While everything that is seen is beautiful and memorable, there are areas of the grounds they will never see.
This past week, I had the opportunity to cover the Masters for the first time and had the chance to see some of those things that aren’t shown on ESPN or CBS.
Here are some observations from inside the media gallery, clubhouse and the green jacket ceremony.
* * *
To cover the tournament, a journalist can do so a couple of ways.
One, you walk the golf course with a particular player, as I did following Acworth native Chris Kirk.
Or, if a writer is trying to follow many players at once, he or she can remain in the state-of-the-art media gallery, where the tournament organizers have made the task as easy as possible.
The gallery has 10 rows of stadium-style seating for more than 500 writers. Each seat has its own tablet-style monitor that offers CBS, ESPN, ESPN2, the Golf Channel and the Weather Channel.
In addition, you can watch live feeds of every hole on the back nine. You can also access real-time leaderboards with intricate stats and information for every player.
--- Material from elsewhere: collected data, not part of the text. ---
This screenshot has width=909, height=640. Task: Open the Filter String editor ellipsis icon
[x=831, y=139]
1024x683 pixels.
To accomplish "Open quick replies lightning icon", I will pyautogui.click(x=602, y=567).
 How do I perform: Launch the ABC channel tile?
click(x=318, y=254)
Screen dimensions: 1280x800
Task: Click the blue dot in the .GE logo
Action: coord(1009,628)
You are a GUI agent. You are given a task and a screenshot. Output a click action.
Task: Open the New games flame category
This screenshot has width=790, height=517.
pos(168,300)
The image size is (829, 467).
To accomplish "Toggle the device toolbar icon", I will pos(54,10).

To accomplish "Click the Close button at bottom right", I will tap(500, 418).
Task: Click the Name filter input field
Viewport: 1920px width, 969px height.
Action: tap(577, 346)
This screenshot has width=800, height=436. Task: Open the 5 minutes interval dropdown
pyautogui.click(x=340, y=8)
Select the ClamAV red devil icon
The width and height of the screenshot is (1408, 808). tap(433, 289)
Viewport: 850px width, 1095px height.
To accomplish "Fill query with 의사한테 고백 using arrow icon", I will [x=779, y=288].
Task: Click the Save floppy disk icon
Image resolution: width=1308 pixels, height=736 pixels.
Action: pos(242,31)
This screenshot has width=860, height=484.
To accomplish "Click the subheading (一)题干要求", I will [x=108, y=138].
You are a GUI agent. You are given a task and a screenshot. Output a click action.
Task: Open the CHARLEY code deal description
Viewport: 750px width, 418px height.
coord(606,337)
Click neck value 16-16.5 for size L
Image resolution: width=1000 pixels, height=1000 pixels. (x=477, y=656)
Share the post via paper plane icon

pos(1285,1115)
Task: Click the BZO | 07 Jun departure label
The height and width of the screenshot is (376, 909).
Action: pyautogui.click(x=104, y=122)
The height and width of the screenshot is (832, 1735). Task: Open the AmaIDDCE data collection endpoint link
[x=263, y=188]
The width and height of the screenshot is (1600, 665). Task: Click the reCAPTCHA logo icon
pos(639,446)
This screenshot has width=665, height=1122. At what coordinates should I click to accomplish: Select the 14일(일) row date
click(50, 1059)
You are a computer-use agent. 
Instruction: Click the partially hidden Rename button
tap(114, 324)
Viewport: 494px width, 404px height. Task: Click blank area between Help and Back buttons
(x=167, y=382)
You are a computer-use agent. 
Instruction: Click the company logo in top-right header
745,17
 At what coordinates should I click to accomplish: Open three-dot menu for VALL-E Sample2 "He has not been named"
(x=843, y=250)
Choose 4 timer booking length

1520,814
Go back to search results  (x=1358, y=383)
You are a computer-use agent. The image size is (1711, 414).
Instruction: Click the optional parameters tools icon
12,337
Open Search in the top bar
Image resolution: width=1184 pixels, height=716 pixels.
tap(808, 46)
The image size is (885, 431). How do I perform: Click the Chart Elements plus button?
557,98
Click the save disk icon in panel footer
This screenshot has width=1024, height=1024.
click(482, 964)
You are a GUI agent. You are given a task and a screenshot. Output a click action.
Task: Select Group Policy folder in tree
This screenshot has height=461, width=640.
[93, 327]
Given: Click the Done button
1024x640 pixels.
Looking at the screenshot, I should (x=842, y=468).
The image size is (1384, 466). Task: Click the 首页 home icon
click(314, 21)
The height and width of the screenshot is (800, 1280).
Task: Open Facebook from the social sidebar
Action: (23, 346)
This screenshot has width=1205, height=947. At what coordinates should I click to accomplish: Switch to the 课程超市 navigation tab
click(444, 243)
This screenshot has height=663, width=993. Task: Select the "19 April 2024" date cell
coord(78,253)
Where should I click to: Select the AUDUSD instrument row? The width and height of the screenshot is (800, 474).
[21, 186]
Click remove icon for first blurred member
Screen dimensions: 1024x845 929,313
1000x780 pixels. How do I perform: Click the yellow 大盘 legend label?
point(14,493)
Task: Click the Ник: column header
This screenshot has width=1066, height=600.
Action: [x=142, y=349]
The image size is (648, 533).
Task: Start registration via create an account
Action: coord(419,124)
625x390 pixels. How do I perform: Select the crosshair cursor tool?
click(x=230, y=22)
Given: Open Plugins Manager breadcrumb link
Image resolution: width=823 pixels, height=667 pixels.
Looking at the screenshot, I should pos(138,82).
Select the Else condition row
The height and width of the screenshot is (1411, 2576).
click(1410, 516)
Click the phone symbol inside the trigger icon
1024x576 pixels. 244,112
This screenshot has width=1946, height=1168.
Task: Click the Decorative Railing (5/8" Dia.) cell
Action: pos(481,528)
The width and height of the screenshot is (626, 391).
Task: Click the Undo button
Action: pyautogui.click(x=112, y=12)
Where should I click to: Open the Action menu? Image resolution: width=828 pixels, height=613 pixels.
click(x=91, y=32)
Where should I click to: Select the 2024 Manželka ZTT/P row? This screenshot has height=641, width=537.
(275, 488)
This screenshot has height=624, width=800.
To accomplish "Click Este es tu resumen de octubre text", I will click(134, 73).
If a person has to leave their seat for any reason, no problem. There are three enormous television monitors hung on the front wall and anchored to the ceiling. Two of them show the main broadcast, while the one in the middle is a leaderboard that focuses on the top 10 and changes instantly as scores are reported.
For players who aren’t in the top 10, there’s the main scoreboard — a 15-foot high structure under the televisions. Four gentlemen spend the entire day going up and down 14-foot ladders to update each player’s score as soon as he finishes a hole.
And, if someone needs to talk to multiple people at the same time but can’t be in two places at once, Masters media officials record interviews with every player as they finish and provide transcripts in a matter of moments.
Need to know what time it is? There’s a wall of clocks that shows the time in eight different areas around the world, indicative of the many languages you can hear at Augusta.
* * *
Entering the Augusta National clubhouse, a person is struck with the lack of a particular color — Masters green.
The color schemes are neutral beiges and whites. The furniture is conservative and comfortable. Chairs and couches are slightly overstuffed, while tables, breakfronts and buffets are in a dark brown wood.
In the main hallway, there’s a wall dedicated to the Masters champions. There, each winner has what appears to be a 6-by-8-inch bronze relief plaque set inside an 8-by-10 frame, with the player’s name and winning year underneath.
Directly across the hall from the champions wall is a large bronze plaque.
The other artwork is dedicated to the different flowers and trees that are planted on the grounds, with the exception of two paintings of holes on the course. But it’s not of the holes that would first come to mind, like Amen Corner. It’s paintings of the par-3 sixth and the par-5 eighth holes.
Also located on the main level is the actual Masters trophy.
The large silver award depicts the Augusta National clubhouse on a large round base. The base is engraved with the year of the tournament, the name of the winner and runner-up and their scores. The original base holds the results from the inaugural event in 1934 through 1990. A thicker, larger second base was added in 1991 and holds the remainder.
That second base is currently one-third of the way filled and should last for approximately another 40 years.
Upstairs in the clubhouse is the main dining room, which leads out onto the wrap-around veranda, where the members — and anyone with the appropriate credentials, can have lunch looking out over the Big Oak Tree, the first tee and the original putting green.
The grill room is very masculine with a solid oak bar and a dozen matching tables and chairs where golfers can have a bite to eat or have a meeting.
The focal point of the room are large display cases that hold one of the lesser-known Masters traditions.
When a player wins at Augusta National, he donates a club that he used in the tournament. Those clubs are all on display with a brass plaque to identify them. Many of the clubs were used for historic shots, like the wedge Larry Mize used on his historic chip-in to beat Greg Norman to win the 1987 Masters.
The pro shop can’t be described as anything but cozy. About the dimensions of a good-sized living room, the furniture and fixtures are in the same dark wood as the clubhouse and grill. The items available in the pro shop, at least during Masters week, are the top-of-the-line clothing and accessories that can be purchased in the merchandise shops, with a few premier extras — including watches, leather portfolios and different style shirts and cashmere sweaters.
* * *
For those watching on TV, CBS always broadcasts a green jacket ceremony downstairs in Butler Cabin. What the viewers don’t see is another ceremony the club holds on the putting green.
On Sunday, Augusta National chairman Billy Payne, Bubba Watson, Adam Scott and low amateur Oliver Goss walked down a green carpet through a crowd of approximately 5,000 fans, club members and dignitaries of golf.
After Payne is finished recognizing the R&A of St. Andrews, the European PGA Tour, the United States Golf Association, the PGA Tour, the PGA of America, the Augusta National members, grounds crew and staff, and approximately 40 other worldwide golf organizations, the prizes are awarded.
Goss was presented with the Silver Cup, Watson got the winner’s trophy — a replica of the Augusta National clubhouse. Finally, Scott put the green jacket back on Watson.
Watson then made a few remarks and Payne announced the tournament as closed.
In all, the ceremony lasts about 10 minutes.